The connection remains unproven, and experts plan more research. But the risks seem greater when meat turns black from cooking longer at high temperatures, says Rashmi Sinha, Ph.D., a nutritional epidemiologist for the National Cancer Institute.
Luckily, studies also point to a solution: Minimize the time the meat spends over the coals.
You can cut HCAs up to 90 percent by microwaving meat briefly (even for two minutes). You can also par-cook meat at lower oven temperatures immediately before tossing it on the grill to add flavor at the finish. Don't pre-cook food and let it sit -- you'll put its temperature into bacteria's growth range.
Other tips to curb HCAs
Use lean meat to reduce flare-ups caused by fat dripping onto hot coals. Flare-ups create very high temperatures.
Keep meat away from direct heat. Wrap it in foil, or leave the skin on chicken for cooking and remove it later.
Add liquid. Meats cooked in water -- by braising or stewing -- don't get as hot.
More food-handling tips
After you've cooked your chicken, don't put it back on the same plate you used to bring it to the stove or grill. Juices from raw chicken could contaminate the cooked food with campylobacter or salmonella bacteria, the main culprits behind food-borne illness. Use separate utensils, plates and dishes for raw and cooked food, and wash them between uses.
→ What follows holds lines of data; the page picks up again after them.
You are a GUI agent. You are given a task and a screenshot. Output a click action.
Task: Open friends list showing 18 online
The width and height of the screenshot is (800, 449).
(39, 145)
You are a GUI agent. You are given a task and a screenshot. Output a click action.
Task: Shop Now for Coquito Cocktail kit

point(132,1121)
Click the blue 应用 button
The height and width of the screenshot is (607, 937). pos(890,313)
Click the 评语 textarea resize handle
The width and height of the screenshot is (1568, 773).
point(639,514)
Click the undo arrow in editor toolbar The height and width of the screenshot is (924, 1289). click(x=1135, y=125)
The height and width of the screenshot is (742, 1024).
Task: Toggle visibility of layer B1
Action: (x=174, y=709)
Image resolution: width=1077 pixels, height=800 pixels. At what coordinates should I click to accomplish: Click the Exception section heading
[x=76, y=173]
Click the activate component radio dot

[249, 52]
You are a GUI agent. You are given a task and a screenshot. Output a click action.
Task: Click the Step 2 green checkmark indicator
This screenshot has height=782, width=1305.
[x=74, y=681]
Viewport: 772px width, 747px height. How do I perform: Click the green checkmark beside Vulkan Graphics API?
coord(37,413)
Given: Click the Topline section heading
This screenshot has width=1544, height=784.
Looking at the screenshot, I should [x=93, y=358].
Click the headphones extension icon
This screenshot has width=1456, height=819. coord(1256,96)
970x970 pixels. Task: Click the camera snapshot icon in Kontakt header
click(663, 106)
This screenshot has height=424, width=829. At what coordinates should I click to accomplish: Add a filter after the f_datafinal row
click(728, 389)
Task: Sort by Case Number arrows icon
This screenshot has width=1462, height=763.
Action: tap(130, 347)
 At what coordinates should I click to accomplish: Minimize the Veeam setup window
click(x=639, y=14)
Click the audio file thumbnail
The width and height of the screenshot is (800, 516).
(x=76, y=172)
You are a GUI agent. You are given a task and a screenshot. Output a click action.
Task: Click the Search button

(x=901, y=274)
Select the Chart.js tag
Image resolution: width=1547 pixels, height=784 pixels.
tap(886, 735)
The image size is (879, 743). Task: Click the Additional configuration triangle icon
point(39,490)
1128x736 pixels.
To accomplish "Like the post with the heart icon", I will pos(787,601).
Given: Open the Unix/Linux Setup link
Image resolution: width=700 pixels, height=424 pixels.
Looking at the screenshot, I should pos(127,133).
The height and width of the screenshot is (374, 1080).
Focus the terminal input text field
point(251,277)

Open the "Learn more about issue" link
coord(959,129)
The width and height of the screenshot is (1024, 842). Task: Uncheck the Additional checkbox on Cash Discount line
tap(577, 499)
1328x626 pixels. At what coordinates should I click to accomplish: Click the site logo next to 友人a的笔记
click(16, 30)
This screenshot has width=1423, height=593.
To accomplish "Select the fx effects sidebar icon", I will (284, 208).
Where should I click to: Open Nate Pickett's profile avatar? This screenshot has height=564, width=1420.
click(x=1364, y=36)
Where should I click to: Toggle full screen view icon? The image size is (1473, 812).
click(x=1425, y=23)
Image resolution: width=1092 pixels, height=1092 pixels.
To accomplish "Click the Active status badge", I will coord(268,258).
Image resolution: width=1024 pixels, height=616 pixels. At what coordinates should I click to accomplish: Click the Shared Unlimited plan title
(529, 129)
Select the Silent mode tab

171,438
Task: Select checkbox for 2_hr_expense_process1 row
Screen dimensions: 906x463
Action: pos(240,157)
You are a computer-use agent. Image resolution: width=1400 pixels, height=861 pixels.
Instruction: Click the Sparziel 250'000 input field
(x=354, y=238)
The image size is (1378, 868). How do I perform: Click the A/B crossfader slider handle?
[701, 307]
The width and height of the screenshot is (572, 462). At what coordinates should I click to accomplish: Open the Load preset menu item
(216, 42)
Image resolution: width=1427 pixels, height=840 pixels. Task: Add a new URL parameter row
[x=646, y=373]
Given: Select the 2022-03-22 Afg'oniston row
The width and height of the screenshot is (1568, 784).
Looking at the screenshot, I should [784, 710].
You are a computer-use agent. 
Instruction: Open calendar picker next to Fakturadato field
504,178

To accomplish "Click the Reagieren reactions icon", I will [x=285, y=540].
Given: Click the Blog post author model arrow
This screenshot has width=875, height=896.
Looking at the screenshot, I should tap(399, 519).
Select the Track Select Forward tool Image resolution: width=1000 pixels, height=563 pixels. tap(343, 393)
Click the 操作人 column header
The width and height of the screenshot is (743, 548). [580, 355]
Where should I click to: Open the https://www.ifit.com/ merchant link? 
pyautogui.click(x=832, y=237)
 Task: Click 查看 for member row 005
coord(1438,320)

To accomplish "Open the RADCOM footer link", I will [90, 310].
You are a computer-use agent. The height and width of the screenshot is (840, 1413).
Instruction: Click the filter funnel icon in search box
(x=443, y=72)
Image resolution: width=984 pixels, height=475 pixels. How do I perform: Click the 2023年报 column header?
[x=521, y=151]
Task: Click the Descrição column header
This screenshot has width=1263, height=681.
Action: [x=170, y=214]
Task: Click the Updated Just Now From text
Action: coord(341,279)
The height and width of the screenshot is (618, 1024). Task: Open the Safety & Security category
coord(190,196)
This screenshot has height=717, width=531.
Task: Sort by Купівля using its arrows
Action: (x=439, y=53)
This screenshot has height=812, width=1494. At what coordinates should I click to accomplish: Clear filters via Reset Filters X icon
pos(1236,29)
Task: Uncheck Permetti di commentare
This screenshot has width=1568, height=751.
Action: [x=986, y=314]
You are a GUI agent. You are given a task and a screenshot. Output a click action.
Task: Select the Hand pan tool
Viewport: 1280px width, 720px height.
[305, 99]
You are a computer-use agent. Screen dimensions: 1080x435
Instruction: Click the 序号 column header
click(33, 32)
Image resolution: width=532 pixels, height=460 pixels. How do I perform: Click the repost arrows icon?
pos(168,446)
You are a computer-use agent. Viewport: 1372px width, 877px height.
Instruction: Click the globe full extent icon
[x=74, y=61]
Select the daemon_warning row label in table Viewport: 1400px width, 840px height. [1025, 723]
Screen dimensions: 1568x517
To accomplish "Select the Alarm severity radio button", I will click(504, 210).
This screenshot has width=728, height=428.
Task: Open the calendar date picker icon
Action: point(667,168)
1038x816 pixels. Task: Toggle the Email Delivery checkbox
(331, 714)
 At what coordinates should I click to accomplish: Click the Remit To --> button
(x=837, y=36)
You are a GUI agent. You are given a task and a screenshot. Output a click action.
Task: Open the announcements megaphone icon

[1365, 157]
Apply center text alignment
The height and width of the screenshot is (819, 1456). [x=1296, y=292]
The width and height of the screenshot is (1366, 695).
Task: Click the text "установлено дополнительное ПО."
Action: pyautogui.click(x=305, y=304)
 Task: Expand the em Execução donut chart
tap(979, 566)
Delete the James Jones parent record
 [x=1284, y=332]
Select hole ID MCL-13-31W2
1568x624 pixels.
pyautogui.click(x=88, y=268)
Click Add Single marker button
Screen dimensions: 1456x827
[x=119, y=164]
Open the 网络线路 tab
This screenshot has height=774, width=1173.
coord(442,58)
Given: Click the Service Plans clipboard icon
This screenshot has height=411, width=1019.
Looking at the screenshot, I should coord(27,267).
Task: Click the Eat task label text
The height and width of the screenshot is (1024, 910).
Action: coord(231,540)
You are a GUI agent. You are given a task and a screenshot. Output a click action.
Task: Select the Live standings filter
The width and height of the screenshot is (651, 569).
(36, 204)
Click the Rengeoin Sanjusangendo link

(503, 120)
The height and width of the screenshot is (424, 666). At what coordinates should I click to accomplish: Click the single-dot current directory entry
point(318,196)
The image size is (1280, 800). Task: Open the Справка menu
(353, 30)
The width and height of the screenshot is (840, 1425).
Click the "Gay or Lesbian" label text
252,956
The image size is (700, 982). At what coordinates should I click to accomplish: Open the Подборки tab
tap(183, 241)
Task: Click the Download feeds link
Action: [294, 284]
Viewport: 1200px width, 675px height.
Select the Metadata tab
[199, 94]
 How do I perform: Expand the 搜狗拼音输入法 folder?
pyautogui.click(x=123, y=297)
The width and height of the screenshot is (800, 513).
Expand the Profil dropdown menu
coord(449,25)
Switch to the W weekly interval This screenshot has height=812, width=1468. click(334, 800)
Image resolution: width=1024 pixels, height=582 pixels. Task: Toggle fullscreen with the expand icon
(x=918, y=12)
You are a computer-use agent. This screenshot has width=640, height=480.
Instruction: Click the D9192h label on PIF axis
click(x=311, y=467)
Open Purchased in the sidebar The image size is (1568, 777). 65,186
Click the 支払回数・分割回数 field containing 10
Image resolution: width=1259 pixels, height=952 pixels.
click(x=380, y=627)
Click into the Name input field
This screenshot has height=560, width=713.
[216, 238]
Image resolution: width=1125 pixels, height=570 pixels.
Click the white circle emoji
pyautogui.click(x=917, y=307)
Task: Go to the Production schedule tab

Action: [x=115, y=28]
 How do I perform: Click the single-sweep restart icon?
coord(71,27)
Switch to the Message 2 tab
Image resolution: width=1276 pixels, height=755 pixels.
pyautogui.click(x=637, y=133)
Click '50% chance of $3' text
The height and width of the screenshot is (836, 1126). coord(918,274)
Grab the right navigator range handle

Use disposable paper towels instead of a kitchen sponge or rag, where salmonella or other bacteria can grow and spread.
If you want rare beef, eat a steak, not a hamburger. E. coli may affect the surface of a steak (where cooking will kill it), but it won't penetrate the interior. In a burger, contamination can reach the center when the meat is ground and mixed. The USDA says ground beef must be cooked to 160 degrees -- hot enough to kill E. coli.
You don't have to overcook pork to be safe. Many people cling to outdated fears about the parasite that causes trichinosis, but farming practices are safer now and don't expose livestock to the parasite. Pork is safe at an internal temperature of 160 degrees, even if it still looks pink.
If you like raw seafood, get to know your fish merchant and restaurateur. The risks from raw oysters drop if they come from unpolluted waters. Sushi or uncooked marinated seafood may be flash-frozen to kill parasites. Cooking will kill live contaminants.